Anna Barker, Ph.D.
Since 2003, she has taught UI courses in the Department of English, Comparative Literature, University College, and the Honors Program and organized a diverse array of literary programs in collaboration with UI Libraries Special Collections, UI Stanley Museum of Art, UI Old Capitol Museum, UI Symphony, UI Opera Studies Forum, UI International Programs WorldCanvass, UI Senior College, IC UNESCO City of Literature, IC Book Festival, Music IC, FilmScene, Riverside Theatre, and Cedar Rapids Opera.

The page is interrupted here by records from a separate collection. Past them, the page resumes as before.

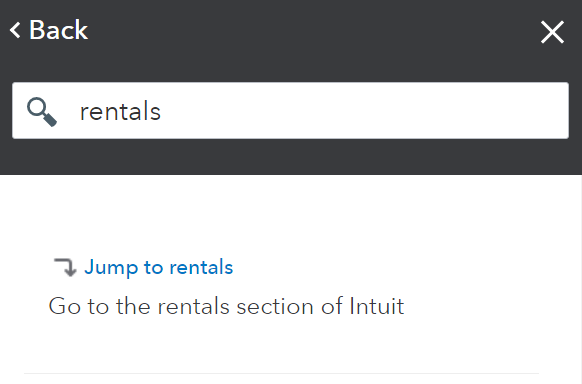Click the word rentals in the blue link

click(201, 268)
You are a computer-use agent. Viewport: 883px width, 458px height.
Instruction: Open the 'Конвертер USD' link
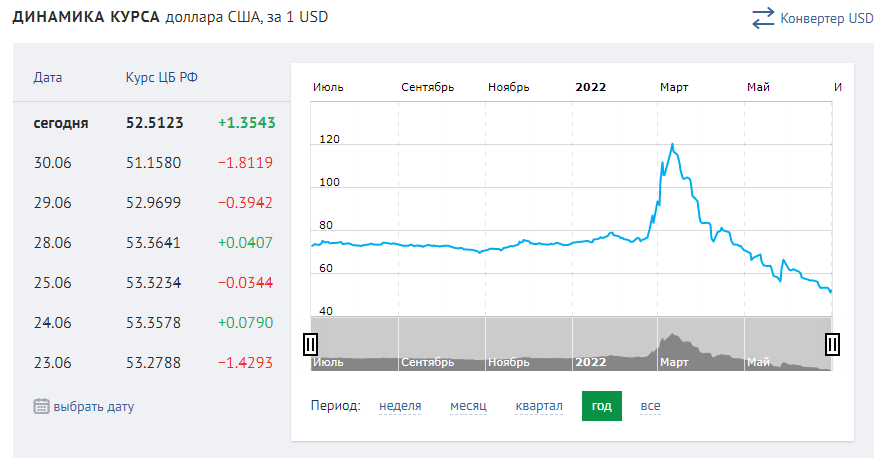tap(827, 18)
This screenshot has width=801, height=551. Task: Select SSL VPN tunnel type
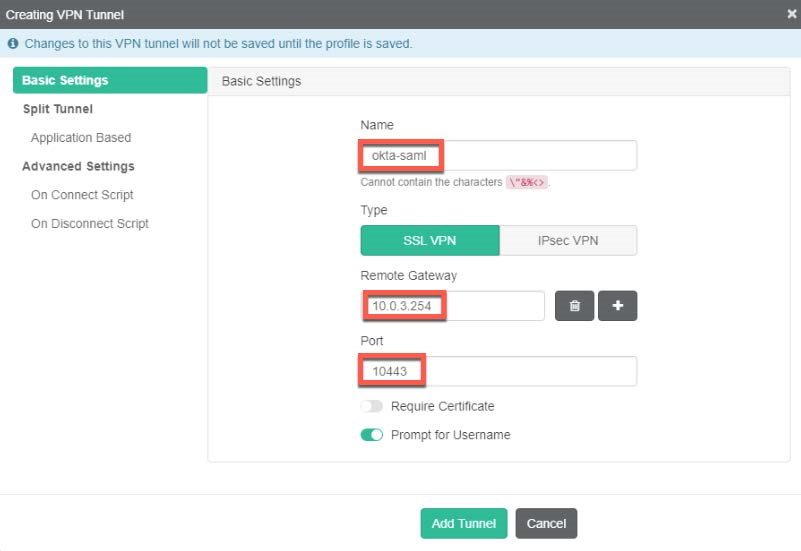coord(429,241)
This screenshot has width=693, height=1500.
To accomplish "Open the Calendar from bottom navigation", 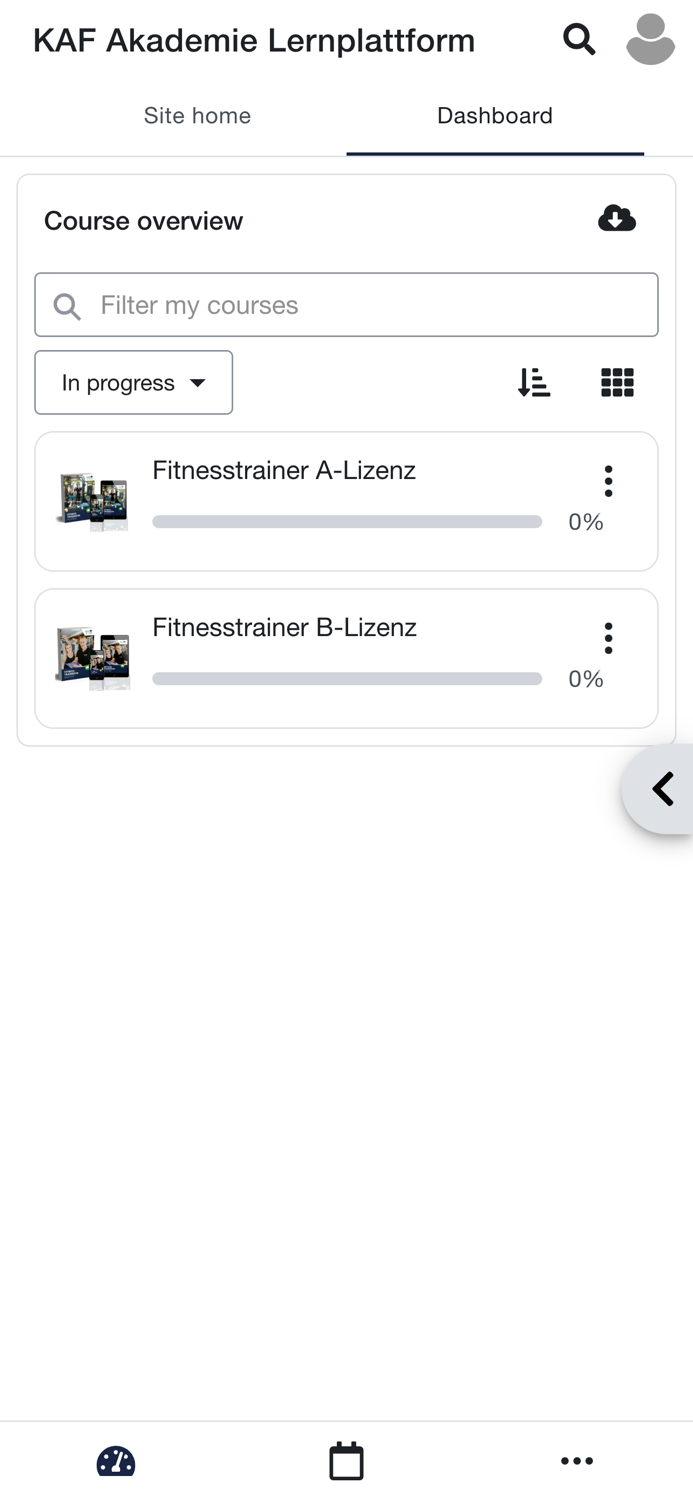I will (346, 1460).
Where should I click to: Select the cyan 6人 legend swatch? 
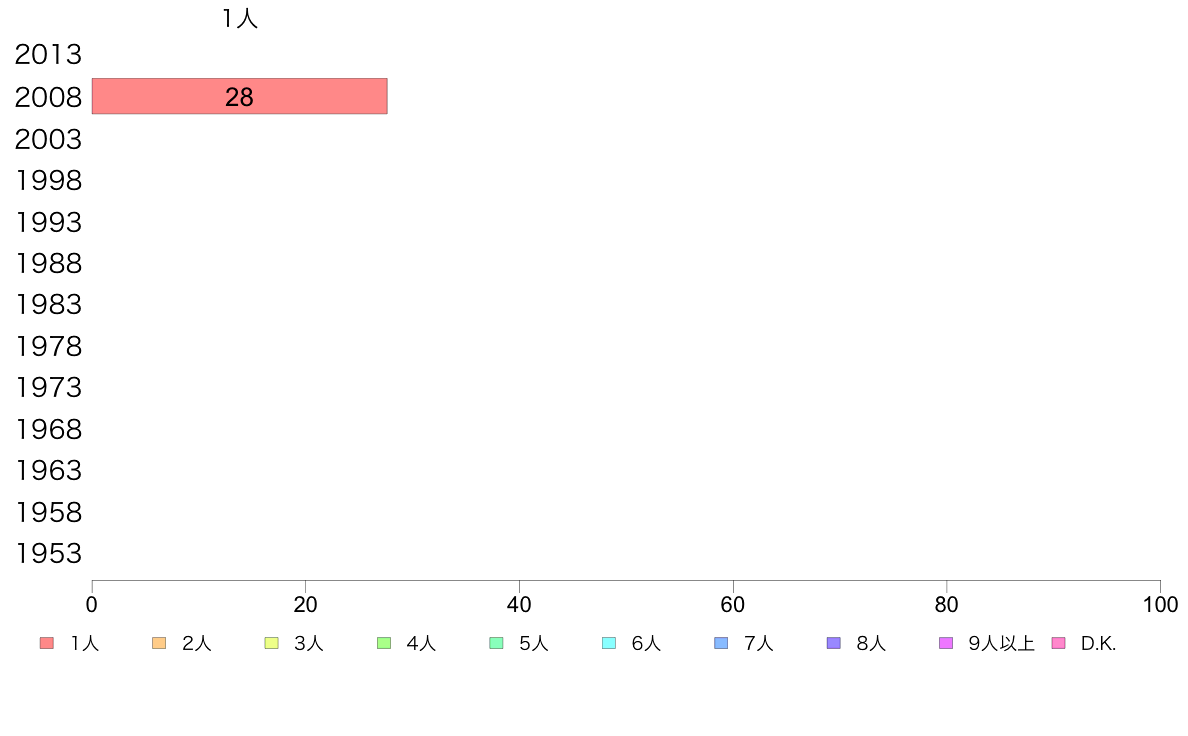coord(609,643)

A 2011-2014 Research Fellow at the UI Obermann Center for Advanced Studies, Professor Barker has given presentations on Russian literature and translation at numerous conferences, including at Yasnaya Polyana, the Tolstoy Literary Estate and Museum, Tula Region, Russia. In 2021 she initiated a Russian literature lecture series, Russian Literary Journeys with Anna, at the Minneapolis Museum of Russian Art. Her lectures on Pushkin, Lermontov, Tolstoy, and Dostoevsky have been attended by hundreds of literature enthusiasts.
In collaboration with the UI Libraries Special Collections, Professor Barker curated the exhibitions “Goya’s Disasters of War and Tolstoy’s War and Peace: A Dialogue Between Art and Literature” (2019) and “From Revolutionary Outcast to a Man of God: Dostoevsky at 200” (2021). The Dostoevsky exhibition attracted over 5,000 visitors.

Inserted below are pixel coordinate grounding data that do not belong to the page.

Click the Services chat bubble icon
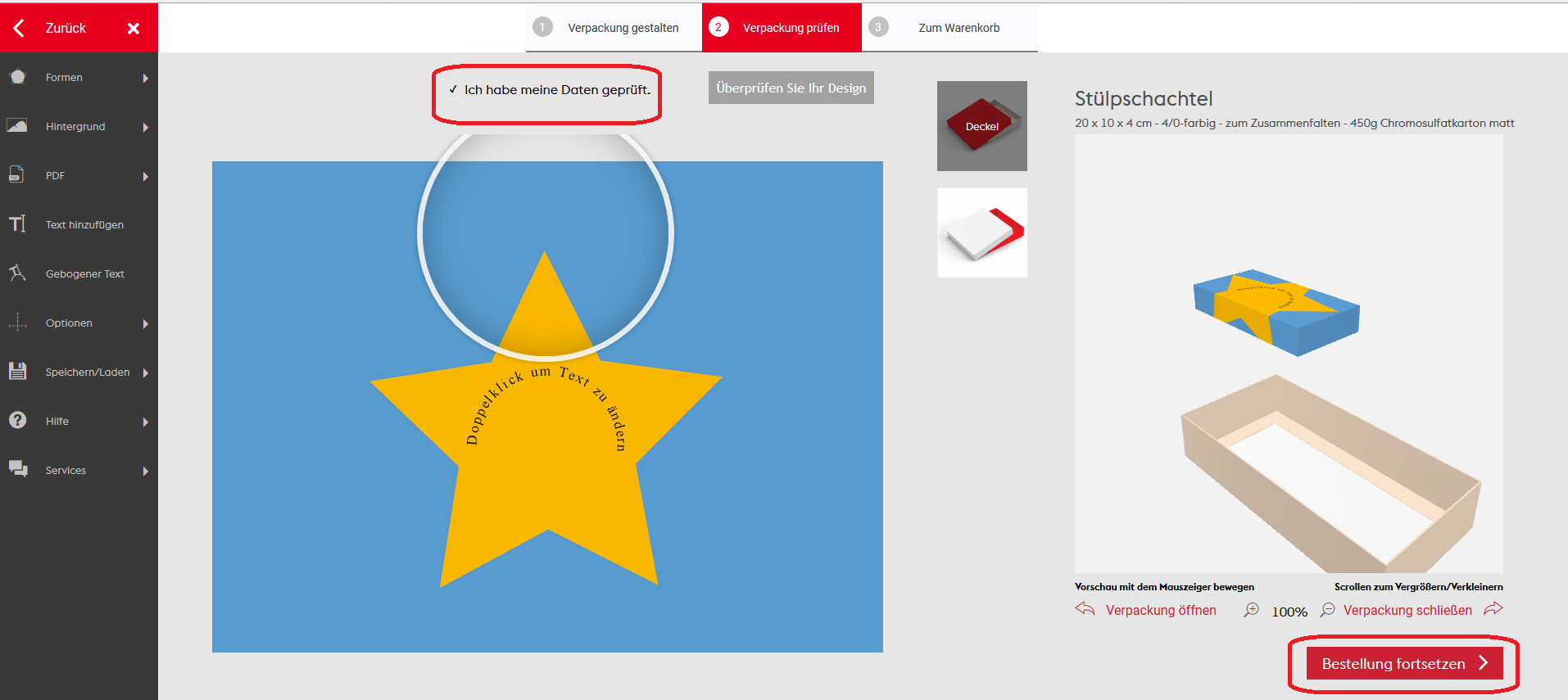The width and height of the screenshot is (1568, 700). 17,468
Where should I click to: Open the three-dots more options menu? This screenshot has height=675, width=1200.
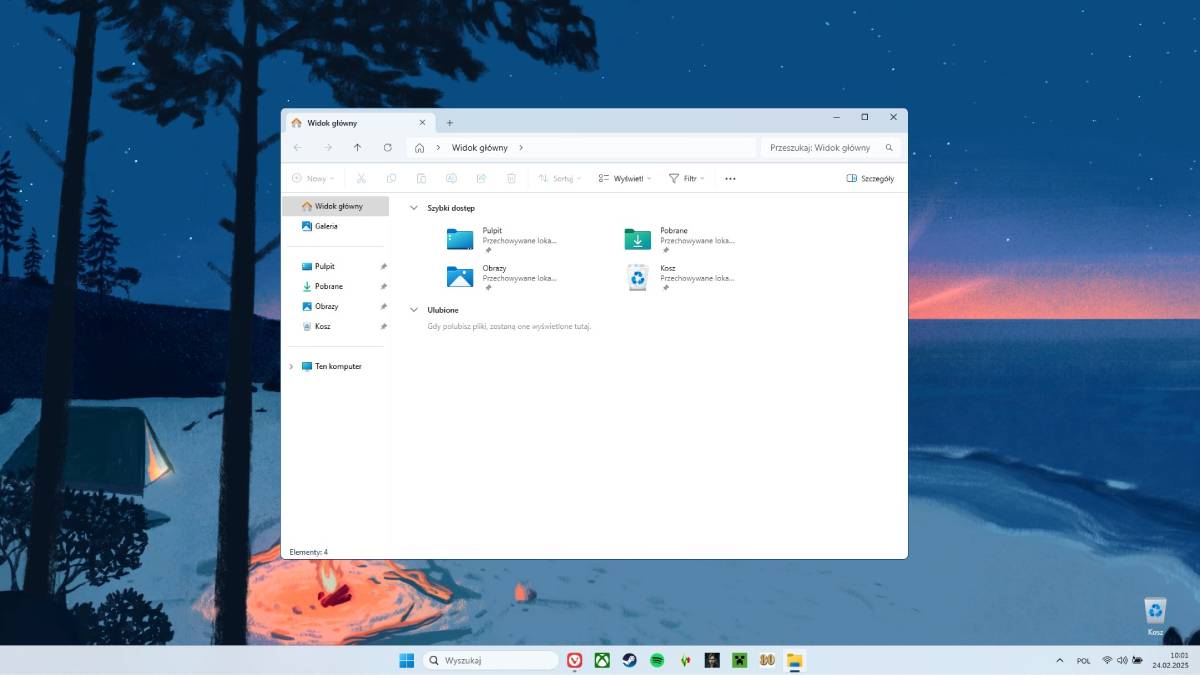[730, 178]
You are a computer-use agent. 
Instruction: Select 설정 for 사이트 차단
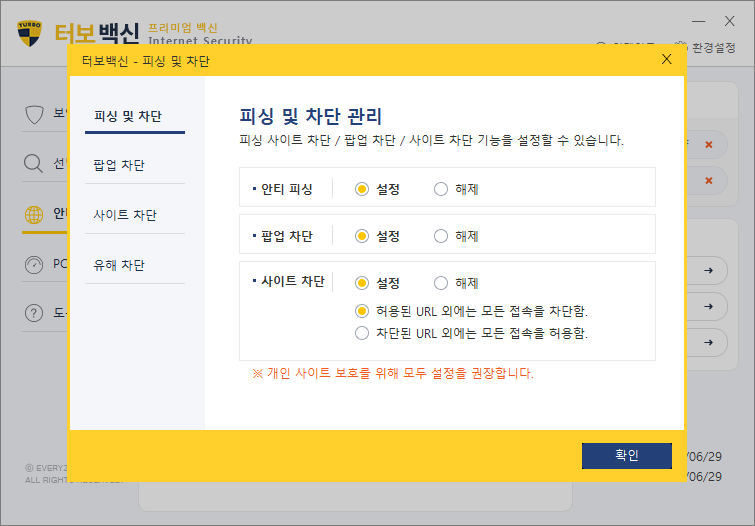[x=362, y=283]
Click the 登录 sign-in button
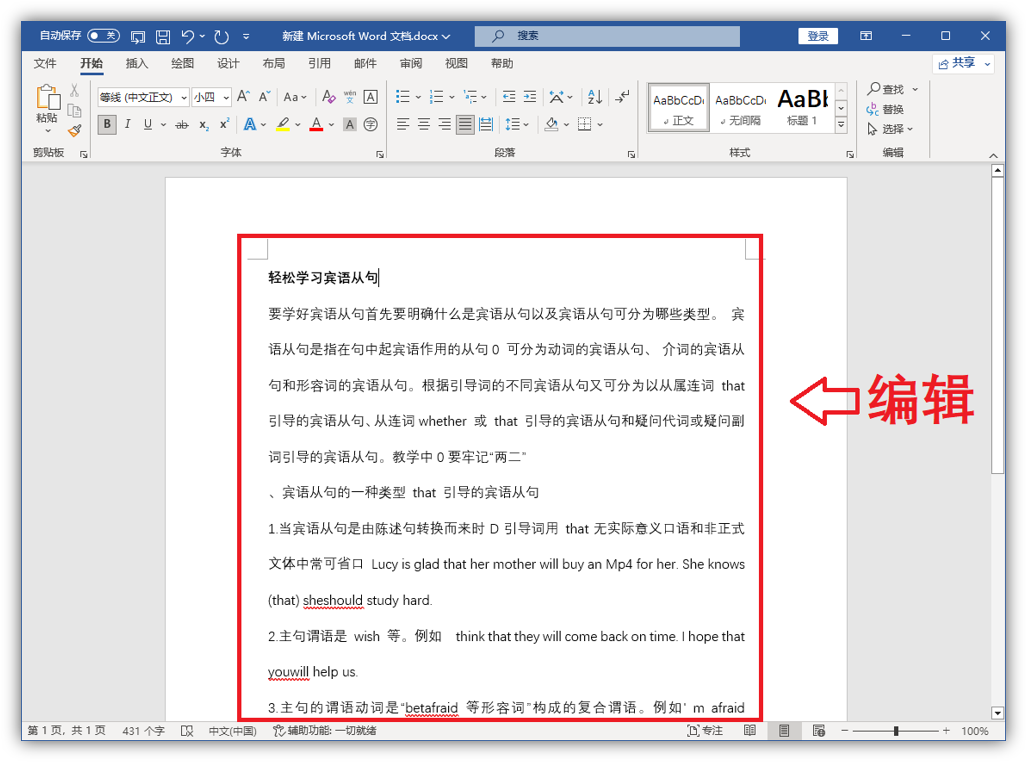 (x=817, y=36)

Professor Barker publishes essays and literary commentary on Substack – her guided readings dedicated to the exploration of world literature in a historical and cultural context can be found at:
https://annasthinkingcap.substack.com/
Her 2024-2026 Substack commentary focuses on the works of Dostoevsky (Crime and Punishment, The Idiot, Demons), Dumas (The Three Musketeers and its sequels), and Jókai Mór (The Heartless Man's Sons or A kőszívű ember fiai).
Since 2020, Professor Barker has offered 14 online tutorials guiding a global community of readers through literary classics such as The Epic of Gilgamesh, Paradise Lost, Madame Bovary, Les Misérables, War and Peace, and Brothers Karamazov. Her tutorials can be accessed at:
https://www.iowacityofliterature.org/anna-barker-classics/
Notably, her 2021 War and Peace tutorial reached thousands of readers on 5 continents, 25 countries, with participants reading the novel in 9 languages. Since 2020, her tutorials have reached close to 7,500 readers around the globe.

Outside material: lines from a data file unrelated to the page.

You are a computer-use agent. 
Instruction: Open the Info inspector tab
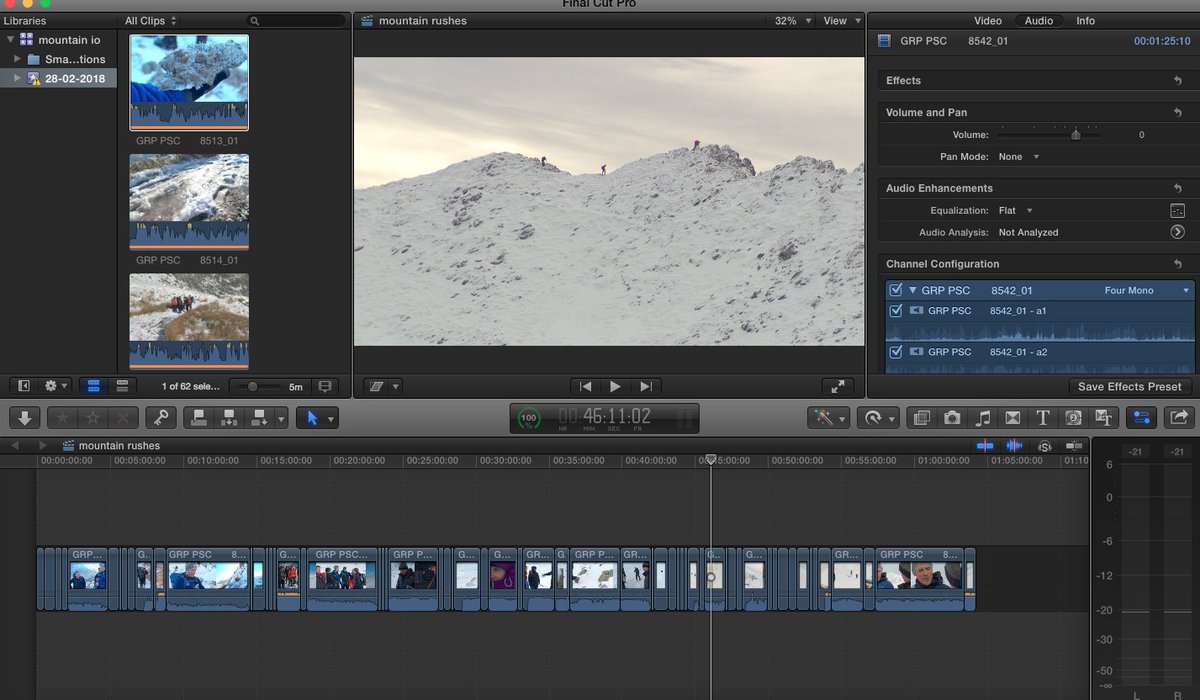point(1085,20)
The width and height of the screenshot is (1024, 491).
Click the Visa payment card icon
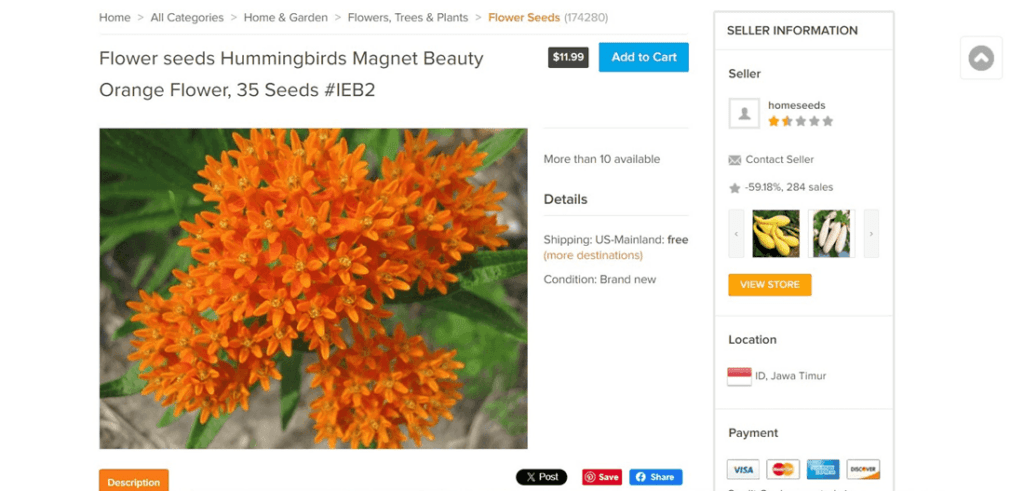point(743,469)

She writes “Anna’s Thinking Cap,” a monthly Iowa City Press-Citizen column, focusing this year on Iowa’s Napoleonic and French past.
A native speaker of Russian and Hungarian, Professor Barker completed her PhD in Comparative Literature and Translation Studies at the UI in 2002. Translation, 19th-century Russian and European literature, history, and culture, women writers and artists, and opera are her main areas of interest. In commemoration of the upcoming bicentennial of Leo Tolstoy (1828-1910), Professor Barker is preparing the publication of Twenty Tales from Tolstoy: For the Young and the Young at Heart, Ice Cube Press (2028). Her translations and literary criticism have appeared in the 91st Meridian, International Accents, and Women and Translation (University of Ottawa Press, 2011).
Professor Barker has served on the UI Stanley Museum of Art Members Council (2011-2017), Riverside Theatre Board of Directors (2016-2019), and is currently serving on the boards of Iowa City UNESCO City of Literature (since 2019), Cedar Rapids Opera (since 2021), Orchestra Iowa (since 2024), and the Stories Project (since 2024).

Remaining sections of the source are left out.